Manuel must have used one of the side doors to get into the entrance lobby of the apartment. As they came out of the drawing room he said: ‘People are on their way, Mrs Carver.’
‘I need a coat, Manuel. We’re going to see Dr Pritchard.’
‘The others are coming,’ the butler insisted. ‘You should wait.’
‘They can wait. Tell them that. Tell them to wait. Could you get my coat, please?’
The man didn’t immediately move. He said to Alice: ‘I thought you were Rosemary Pritchard?’
‘No.’
‘Who are you?’
‘A friend.’
‘Manuel!

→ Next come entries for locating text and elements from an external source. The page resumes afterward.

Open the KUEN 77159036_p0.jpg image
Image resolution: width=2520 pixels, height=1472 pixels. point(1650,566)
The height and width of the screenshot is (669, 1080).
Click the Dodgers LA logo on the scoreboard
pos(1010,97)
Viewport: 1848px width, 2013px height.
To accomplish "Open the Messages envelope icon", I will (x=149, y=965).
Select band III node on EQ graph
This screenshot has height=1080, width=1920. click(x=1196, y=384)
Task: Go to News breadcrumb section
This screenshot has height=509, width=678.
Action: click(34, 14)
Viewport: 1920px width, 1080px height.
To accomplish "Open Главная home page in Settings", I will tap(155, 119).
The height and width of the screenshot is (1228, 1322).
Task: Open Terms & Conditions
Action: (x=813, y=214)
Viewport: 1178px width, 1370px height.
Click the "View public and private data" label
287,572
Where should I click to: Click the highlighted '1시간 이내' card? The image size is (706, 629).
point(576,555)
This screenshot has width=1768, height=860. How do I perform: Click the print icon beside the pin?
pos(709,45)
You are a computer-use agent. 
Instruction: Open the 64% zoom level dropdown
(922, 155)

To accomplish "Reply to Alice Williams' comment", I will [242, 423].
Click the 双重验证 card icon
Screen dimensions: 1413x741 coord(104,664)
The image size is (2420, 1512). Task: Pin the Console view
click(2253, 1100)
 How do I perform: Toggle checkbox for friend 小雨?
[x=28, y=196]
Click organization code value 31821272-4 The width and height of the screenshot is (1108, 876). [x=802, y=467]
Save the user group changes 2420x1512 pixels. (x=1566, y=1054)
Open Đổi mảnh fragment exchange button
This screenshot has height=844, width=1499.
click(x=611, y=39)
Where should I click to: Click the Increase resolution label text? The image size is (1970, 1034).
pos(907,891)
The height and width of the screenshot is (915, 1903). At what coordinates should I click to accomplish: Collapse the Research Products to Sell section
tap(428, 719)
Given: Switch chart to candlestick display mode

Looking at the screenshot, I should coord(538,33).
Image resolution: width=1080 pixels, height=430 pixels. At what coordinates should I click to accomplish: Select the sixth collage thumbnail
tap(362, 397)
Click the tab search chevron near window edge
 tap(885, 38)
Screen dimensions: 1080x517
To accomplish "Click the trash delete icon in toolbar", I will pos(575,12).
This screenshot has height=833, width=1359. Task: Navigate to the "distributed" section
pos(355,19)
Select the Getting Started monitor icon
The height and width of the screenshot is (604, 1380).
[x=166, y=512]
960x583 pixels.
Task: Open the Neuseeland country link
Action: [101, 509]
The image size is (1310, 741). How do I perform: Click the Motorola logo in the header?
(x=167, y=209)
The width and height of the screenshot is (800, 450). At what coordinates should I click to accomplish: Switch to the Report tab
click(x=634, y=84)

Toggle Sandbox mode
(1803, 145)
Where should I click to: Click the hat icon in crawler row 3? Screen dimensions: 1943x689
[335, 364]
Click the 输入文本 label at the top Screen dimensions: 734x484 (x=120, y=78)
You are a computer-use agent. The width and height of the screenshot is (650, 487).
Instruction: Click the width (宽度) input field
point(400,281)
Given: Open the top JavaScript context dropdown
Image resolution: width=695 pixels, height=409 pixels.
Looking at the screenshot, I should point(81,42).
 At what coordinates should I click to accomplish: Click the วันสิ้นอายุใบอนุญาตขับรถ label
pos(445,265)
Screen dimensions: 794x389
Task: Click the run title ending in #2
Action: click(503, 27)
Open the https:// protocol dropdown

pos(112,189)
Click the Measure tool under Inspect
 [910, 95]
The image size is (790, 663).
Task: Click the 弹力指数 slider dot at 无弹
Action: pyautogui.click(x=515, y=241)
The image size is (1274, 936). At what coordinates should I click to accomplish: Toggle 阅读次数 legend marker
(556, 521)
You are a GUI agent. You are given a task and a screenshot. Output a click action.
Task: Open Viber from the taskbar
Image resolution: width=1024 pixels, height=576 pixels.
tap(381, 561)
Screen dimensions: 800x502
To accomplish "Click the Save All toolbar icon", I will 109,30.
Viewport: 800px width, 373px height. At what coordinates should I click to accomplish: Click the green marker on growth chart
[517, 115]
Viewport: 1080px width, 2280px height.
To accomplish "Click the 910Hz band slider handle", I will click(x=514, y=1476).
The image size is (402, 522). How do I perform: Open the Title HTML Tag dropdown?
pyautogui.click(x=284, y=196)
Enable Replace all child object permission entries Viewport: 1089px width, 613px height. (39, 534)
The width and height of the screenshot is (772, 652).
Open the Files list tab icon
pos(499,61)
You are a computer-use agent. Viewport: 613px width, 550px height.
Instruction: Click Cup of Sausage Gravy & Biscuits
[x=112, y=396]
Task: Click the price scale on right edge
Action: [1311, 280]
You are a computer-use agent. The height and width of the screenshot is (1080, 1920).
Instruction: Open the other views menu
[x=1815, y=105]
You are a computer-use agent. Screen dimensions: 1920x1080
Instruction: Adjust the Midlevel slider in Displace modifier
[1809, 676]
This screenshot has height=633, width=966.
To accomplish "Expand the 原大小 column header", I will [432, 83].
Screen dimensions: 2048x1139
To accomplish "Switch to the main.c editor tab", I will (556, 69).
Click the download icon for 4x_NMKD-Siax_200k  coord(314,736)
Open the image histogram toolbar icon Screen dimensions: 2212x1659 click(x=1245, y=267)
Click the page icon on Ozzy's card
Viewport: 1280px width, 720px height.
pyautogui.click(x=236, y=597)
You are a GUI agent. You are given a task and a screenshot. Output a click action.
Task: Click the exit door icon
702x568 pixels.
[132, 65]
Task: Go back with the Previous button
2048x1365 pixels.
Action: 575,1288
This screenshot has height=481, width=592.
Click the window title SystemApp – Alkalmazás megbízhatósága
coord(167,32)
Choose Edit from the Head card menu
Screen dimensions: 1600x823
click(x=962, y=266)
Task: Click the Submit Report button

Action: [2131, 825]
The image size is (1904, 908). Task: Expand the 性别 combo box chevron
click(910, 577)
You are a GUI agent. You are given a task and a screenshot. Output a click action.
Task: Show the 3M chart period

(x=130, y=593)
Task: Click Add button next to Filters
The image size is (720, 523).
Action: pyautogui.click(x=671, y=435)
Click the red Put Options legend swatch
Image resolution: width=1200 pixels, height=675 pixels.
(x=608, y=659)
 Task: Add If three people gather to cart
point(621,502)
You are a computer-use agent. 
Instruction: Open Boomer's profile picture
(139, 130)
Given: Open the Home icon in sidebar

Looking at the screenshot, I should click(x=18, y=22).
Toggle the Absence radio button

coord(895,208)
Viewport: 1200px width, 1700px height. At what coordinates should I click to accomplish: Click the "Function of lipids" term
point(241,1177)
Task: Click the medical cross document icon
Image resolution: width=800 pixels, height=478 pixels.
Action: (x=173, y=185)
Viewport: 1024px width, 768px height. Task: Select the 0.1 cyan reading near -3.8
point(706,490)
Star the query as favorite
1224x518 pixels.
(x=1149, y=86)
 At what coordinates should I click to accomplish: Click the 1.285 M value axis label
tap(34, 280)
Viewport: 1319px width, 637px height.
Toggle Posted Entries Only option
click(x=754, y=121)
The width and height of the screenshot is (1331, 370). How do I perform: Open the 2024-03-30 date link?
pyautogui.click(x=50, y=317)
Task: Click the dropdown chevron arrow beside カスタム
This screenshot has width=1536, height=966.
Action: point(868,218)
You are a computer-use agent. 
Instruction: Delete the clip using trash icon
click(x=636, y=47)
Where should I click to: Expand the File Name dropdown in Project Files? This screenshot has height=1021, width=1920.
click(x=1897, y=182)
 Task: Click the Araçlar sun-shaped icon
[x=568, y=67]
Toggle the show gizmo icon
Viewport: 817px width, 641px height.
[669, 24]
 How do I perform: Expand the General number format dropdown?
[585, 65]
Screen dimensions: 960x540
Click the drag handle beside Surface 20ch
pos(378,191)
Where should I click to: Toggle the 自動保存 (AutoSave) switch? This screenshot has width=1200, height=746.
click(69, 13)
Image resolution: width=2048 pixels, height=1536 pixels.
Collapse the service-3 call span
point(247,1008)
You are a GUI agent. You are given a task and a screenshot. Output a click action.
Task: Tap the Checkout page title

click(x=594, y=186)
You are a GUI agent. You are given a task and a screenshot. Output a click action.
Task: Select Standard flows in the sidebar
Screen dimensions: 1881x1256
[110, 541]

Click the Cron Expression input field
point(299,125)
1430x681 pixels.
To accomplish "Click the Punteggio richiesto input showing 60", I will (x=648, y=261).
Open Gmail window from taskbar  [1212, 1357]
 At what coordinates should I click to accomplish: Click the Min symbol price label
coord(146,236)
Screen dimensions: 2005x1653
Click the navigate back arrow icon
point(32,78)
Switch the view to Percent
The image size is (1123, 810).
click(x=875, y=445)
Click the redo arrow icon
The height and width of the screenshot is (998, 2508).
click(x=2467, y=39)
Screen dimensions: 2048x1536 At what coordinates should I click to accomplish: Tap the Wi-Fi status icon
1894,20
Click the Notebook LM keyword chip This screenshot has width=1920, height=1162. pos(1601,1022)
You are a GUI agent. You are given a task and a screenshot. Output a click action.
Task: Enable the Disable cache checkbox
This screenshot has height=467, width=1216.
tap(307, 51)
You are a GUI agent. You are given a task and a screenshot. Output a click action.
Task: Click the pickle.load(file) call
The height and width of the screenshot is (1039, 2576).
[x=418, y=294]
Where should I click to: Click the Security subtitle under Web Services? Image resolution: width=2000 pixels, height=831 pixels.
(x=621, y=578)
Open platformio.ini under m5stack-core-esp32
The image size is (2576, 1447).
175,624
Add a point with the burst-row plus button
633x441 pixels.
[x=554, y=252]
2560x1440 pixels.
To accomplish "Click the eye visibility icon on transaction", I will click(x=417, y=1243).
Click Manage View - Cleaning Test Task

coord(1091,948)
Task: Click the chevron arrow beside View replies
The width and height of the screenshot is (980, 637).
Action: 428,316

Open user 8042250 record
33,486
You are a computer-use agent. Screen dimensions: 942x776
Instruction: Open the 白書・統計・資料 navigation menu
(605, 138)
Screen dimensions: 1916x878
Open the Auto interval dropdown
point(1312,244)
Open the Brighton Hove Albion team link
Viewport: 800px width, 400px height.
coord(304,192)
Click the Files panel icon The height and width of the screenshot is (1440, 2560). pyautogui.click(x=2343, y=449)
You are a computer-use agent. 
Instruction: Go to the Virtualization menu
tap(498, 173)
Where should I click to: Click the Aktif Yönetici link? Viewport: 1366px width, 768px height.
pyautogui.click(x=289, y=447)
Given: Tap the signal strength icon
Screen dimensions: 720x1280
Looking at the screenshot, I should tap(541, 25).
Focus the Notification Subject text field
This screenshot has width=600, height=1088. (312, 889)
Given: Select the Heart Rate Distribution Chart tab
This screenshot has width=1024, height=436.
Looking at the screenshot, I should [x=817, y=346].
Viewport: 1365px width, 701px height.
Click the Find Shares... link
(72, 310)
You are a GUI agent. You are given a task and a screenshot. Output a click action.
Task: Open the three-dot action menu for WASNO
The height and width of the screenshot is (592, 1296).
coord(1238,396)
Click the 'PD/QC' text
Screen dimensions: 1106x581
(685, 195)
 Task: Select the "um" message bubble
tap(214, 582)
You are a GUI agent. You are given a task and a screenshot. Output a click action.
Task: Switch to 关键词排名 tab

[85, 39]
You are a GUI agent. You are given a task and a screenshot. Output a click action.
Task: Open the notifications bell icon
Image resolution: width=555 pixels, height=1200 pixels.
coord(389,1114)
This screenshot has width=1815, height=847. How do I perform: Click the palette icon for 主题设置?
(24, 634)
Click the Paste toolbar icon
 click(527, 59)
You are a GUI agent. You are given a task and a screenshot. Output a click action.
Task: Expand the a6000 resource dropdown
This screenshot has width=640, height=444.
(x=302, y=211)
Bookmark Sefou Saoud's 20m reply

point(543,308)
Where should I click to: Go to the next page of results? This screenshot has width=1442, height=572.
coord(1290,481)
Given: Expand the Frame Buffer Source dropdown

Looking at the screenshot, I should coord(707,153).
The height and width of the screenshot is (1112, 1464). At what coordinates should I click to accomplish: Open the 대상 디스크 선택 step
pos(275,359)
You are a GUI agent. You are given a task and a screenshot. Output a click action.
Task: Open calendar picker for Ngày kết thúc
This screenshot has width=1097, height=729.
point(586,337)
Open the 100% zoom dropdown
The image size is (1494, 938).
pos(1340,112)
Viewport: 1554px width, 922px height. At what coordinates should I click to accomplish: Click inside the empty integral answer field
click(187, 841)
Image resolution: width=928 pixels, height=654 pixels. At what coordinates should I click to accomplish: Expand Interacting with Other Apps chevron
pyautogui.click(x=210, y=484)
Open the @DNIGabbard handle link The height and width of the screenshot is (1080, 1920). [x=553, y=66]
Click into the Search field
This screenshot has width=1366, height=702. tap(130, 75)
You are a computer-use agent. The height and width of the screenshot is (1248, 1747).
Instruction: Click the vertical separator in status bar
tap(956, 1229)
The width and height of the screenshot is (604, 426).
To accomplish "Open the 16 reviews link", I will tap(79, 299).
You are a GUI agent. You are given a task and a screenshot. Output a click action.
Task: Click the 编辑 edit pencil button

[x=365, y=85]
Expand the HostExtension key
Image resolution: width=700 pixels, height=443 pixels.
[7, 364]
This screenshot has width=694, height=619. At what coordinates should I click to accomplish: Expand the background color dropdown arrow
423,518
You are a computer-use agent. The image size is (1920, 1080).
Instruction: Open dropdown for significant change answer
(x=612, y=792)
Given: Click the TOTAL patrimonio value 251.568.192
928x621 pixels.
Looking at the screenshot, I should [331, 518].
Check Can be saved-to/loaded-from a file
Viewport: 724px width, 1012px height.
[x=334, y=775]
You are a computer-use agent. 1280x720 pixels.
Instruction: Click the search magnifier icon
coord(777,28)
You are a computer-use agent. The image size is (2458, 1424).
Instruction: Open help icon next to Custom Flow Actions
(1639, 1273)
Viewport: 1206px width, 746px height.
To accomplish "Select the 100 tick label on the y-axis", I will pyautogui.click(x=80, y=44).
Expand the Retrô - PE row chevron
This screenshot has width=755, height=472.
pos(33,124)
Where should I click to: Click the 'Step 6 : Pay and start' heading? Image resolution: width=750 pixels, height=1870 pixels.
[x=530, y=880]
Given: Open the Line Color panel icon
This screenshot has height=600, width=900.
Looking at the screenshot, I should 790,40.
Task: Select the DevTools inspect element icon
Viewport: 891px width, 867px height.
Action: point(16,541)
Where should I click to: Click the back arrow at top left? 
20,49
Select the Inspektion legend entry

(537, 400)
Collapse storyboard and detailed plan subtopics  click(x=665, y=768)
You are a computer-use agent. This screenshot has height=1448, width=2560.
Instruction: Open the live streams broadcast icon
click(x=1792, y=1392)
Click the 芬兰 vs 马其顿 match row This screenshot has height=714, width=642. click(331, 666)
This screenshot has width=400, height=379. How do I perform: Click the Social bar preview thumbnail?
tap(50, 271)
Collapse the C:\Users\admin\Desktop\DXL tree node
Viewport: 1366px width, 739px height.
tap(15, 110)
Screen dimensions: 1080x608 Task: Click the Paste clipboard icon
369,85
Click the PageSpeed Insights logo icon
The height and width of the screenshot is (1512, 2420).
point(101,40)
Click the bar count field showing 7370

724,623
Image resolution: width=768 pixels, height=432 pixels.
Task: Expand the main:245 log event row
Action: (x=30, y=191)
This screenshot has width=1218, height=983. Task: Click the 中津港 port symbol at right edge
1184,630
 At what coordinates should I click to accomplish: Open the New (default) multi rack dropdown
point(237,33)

My coat please!’ demanded Jane.
Alice couldn’t believe the sudden lucidity: was worried it might suddenly bring Jane back into proper, questioning awareness.
Manuel said: ‘I think you should wait, Mrs Carver. There are people …’
‘Who can wait. I’ll get my damned coat myself!’
Manuel got to the closet first. The coat was black, to match Jane’s funeral clothes. Jane took it but didn’t try to put it on, instead throwing it over her arm. Alice’s concentration was on the indicator board as they went down the outside corridor, alert for an ascending elevator, jabbing at the summoning button the moment she reached it. Manuel was at the still open door of the apartment, watching them.